Intervista a Valeria Micillo

Valeria Micillo

“Federico Albano Leoni è il mio maestro”

Professoressa Micillo, chi è Federico Albano Leoni?

“Federico Albano Leoni è il mio maestro, è stato colui che mi ha avvicinato alla filologia germanica ed è un linguista per il quale ho molta stima, oltre che un grande affetto derivante dagli anni di studio sotto la sua guida. Mi piace molto il suo modo di affrontare i problemi, da lui ho imparato ad analizzare le questioni linguistiche e filologiche da tutti i punti  di vista, con precisione ed esaustività, senza fermarmi all’opinione comune, e con il coraggio di guardare alle cose con prospettive diverse.”

Come mai è stata organizzata questa giornata di studi?

“L’occasione concreta è stata offerta dal suo compleanno, ma pensavamo già da un po’ ad un momento di incontro con tutti i suoi colleghi e i suoi allievi.  Questa iniziativa, però, dal mio punto di vista non è soltanto un’occasioneper riuniretutti quelli che hannocondiviso con Federico momenti della sua vita accademica e personale, ma è anche un’opportunità per far conoscere ad un pubblico più vasto i suoi studi,che spesso propongono interpretazioni nuove e originali, aspetto questo che mi ha da sempre colpito nel suo modo di insegnare e fare ricerca.

Quali sono state le collaborazioni tra lei e il professore Albano Leoni?

“Il mio legame con Albano Leoni è stato molto forte nel momento della mia formazione accademica: credo che il suo insegnamento abbia lasciato un’impronta in tutti i miei studidi filologia germanica, in particolare in quelli sull’ambito nordico,  a cui mi sono appassionata proprio grazie a Federico Albano Leoni.

Quali sono gli interventi previsti e qual è il filo rosso che li lega?

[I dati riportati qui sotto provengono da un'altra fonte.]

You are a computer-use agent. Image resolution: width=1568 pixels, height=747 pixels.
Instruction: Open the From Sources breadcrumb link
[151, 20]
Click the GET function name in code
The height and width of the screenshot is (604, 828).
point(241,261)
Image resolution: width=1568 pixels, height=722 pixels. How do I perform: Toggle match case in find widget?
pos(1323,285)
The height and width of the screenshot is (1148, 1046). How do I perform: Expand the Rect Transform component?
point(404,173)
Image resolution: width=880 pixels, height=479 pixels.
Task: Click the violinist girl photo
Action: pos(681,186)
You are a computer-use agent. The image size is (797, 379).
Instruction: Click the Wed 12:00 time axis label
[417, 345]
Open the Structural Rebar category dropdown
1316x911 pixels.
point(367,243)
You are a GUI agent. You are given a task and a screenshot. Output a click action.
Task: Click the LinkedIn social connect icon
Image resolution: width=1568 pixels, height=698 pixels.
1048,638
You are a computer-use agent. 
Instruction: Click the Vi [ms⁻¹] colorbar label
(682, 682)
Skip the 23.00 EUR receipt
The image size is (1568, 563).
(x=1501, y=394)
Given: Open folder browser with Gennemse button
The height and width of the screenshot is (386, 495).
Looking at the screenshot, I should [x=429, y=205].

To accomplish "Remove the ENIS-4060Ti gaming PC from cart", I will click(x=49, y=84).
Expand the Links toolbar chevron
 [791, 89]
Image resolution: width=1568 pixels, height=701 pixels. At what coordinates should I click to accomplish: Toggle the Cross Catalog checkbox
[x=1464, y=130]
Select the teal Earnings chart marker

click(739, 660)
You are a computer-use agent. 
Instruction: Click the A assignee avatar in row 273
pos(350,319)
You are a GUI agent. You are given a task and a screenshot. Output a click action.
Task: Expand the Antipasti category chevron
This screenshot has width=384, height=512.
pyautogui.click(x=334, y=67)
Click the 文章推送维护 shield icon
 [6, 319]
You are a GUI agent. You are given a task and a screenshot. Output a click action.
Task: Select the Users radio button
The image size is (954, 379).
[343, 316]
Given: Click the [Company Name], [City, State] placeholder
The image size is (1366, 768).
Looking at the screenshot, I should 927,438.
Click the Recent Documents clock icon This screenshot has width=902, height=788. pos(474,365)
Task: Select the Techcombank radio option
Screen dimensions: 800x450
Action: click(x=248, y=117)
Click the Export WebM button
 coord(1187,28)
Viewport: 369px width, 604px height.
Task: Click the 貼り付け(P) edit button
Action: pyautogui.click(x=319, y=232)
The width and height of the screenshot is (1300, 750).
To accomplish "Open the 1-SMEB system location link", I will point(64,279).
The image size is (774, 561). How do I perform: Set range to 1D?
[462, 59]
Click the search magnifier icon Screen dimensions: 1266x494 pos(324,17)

“Gli interventi previsti sono dieci, e sono tenuti da Emanuele Banfi, Pier Marco Bertinetto, Tullio De Mauro, Annibale Elia, Lia Formigari, Stefano Gensini, Franco Lo Piparo, Marco Mancini, Antonino Pennisi, Paolo Ramat. Tutti i relatori sono studiosi di altissimo livello e ben noti nella comunità accademica, ma qui sono soprattutto in veste di persone che hanno avuto un ruolo importante in qualche momento della vita accademica e personale di Federico Albano Leoni. Ad essi si aggiungerà lo stesso Federico Albano Leoni, che in chiusura dovrà trarre le conclusioni del convegno. Infatti noi abbiamo pensato questa giornata come un vero e proprio incontro di studi, oltre che di studiosi, il cui filo rosso è costituito dal fatto che si tratta di tematiche in qualche modo toccate da Federico, o a cui lui si è interessato nel corso della sua intensa attività scientifica.”

Cosa lega, a suo avviso, la filologia e la filosofia del linguaggio?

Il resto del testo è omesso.